START SOURCE RECORDS

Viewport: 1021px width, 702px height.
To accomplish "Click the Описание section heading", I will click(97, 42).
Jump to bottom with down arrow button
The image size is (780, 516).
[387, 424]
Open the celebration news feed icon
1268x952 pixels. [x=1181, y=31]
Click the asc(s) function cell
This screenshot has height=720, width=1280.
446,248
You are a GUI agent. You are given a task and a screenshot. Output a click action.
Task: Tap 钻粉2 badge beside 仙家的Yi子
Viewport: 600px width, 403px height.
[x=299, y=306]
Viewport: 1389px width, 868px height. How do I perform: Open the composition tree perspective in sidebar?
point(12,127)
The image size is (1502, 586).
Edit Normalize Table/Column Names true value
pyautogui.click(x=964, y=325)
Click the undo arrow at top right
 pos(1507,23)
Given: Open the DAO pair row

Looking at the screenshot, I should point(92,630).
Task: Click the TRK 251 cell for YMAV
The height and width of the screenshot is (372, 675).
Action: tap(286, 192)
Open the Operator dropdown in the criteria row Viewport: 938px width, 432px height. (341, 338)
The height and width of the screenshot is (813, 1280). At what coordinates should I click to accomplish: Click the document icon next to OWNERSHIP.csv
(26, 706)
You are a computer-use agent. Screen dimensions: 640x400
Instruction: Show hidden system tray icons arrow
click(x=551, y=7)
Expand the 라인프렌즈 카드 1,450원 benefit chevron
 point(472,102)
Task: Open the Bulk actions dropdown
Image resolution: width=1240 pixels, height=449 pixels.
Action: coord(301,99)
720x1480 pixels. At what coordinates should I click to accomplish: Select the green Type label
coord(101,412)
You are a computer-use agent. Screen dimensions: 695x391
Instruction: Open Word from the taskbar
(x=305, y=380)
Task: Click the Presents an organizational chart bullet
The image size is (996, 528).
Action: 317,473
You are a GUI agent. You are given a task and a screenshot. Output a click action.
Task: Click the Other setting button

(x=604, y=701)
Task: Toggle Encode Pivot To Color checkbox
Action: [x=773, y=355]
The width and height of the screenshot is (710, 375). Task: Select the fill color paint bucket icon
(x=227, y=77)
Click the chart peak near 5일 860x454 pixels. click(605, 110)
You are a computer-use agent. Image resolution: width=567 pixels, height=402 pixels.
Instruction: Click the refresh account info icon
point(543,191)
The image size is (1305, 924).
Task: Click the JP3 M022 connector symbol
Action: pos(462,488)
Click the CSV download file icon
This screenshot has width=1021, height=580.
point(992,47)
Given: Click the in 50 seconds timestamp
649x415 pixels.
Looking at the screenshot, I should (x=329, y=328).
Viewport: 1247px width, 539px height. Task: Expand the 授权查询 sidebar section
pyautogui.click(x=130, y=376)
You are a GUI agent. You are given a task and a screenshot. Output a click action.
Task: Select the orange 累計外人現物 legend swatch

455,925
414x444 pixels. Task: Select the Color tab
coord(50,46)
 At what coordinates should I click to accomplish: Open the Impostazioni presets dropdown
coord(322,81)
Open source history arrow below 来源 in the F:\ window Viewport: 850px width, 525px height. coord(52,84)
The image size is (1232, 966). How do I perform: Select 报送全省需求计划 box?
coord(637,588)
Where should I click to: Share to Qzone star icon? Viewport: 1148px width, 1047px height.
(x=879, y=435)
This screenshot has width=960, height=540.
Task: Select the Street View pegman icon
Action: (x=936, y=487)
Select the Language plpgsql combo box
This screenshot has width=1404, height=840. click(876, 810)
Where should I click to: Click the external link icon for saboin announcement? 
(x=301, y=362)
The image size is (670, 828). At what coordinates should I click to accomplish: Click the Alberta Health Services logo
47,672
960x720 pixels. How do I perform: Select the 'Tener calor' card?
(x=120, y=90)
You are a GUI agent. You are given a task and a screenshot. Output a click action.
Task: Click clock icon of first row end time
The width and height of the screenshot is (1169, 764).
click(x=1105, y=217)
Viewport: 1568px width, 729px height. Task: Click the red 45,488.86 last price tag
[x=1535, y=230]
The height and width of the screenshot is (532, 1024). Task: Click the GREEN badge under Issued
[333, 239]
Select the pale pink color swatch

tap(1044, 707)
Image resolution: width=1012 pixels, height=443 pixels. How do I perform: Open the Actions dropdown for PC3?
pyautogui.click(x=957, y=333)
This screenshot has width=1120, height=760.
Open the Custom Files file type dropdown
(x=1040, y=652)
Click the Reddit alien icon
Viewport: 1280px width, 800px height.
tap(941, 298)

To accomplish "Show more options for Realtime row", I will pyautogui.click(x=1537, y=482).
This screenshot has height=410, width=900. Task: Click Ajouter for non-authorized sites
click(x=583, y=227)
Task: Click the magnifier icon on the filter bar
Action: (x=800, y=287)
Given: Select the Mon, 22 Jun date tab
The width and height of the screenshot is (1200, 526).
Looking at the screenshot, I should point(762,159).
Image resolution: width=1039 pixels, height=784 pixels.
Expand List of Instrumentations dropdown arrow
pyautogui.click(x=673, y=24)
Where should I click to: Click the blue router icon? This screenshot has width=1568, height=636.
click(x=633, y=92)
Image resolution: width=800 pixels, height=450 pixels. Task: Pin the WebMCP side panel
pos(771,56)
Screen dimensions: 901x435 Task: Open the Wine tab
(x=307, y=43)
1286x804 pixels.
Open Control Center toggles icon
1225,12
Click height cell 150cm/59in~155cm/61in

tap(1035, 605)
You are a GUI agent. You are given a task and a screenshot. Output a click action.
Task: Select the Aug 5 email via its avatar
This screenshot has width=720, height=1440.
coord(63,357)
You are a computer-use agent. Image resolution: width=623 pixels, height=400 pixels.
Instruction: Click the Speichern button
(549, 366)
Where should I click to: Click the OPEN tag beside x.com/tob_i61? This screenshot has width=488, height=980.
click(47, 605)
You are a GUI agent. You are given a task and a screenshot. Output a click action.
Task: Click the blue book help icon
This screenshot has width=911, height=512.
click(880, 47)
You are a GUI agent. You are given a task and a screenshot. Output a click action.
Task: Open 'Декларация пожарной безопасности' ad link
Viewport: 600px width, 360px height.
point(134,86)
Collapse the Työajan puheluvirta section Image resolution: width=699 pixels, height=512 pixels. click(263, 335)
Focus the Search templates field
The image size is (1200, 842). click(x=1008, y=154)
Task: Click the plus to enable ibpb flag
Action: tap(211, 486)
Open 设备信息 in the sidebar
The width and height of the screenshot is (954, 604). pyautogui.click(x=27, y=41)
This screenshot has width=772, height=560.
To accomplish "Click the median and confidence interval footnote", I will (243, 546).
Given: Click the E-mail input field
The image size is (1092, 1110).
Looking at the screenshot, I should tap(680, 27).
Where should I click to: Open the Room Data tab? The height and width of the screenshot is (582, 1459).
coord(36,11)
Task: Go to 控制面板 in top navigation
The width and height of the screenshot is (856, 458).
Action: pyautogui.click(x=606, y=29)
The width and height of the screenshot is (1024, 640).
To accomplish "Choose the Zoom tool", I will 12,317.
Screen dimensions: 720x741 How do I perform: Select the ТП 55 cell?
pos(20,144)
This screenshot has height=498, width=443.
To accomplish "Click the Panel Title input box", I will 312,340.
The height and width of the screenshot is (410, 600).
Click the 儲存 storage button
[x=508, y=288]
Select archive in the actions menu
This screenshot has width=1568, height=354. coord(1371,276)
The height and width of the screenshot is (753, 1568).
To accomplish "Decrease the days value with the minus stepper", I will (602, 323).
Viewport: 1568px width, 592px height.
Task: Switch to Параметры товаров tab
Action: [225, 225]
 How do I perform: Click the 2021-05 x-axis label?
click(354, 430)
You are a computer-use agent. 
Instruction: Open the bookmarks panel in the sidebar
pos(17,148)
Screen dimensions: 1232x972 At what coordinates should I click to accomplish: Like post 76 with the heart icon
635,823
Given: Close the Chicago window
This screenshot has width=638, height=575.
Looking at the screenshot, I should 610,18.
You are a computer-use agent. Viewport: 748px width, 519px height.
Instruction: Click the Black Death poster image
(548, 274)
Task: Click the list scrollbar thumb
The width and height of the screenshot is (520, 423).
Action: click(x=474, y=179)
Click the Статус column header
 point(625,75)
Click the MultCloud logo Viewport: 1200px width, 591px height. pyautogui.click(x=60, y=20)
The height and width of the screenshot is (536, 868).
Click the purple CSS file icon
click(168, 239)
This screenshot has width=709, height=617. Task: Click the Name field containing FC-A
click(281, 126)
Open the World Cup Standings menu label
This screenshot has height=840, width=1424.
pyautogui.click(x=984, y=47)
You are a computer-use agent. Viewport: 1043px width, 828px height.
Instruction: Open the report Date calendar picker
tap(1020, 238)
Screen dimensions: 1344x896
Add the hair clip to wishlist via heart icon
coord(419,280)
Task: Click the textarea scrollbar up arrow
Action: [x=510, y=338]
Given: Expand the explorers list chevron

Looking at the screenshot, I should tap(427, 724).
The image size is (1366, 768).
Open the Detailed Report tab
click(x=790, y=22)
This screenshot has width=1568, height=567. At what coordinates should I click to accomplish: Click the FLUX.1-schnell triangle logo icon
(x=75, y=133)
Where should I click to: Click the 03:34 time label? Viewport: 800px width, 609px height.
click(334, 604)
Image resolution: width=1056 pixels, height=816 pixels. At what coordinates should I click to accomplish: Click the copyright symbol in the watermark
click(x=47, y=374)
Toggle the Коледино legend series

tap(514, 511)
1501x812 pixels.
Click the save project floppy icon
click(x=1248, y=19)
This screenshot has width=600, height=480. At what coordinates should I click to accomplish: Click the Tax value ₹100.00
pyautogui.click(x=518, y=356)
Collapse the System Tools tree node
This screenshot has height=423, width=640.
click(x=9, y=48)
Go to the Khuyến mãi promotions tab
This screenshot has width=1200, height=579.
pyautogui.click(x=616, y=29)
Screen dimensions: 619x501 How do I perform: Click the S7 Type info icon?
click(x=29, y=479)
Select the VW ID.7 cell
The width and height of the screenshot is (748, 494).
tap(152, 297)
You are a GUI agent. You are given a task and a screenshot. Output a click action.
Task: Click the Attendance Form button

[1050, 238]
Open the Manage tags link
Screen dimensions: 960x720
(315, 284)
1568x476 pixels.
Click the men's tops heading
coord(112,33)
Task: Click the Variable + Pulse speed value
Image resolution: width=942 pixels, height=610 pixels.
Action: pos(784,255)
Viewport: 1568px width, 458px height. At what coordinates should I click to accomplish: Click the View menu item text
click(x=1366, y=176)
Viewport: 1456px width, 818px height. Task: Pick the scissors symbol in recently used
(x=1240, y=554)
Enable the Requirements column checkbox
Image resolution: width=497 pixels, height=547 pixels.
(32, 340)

END SOURCE RECORDS

**WORK REQUEST:**
Only lines with the word "input" count here; copy every one from the records.

**OUTPUT BELOW:**
Given: Click the E-mail input field
To accomplish "Click the Panel Title input box", I will 312,340.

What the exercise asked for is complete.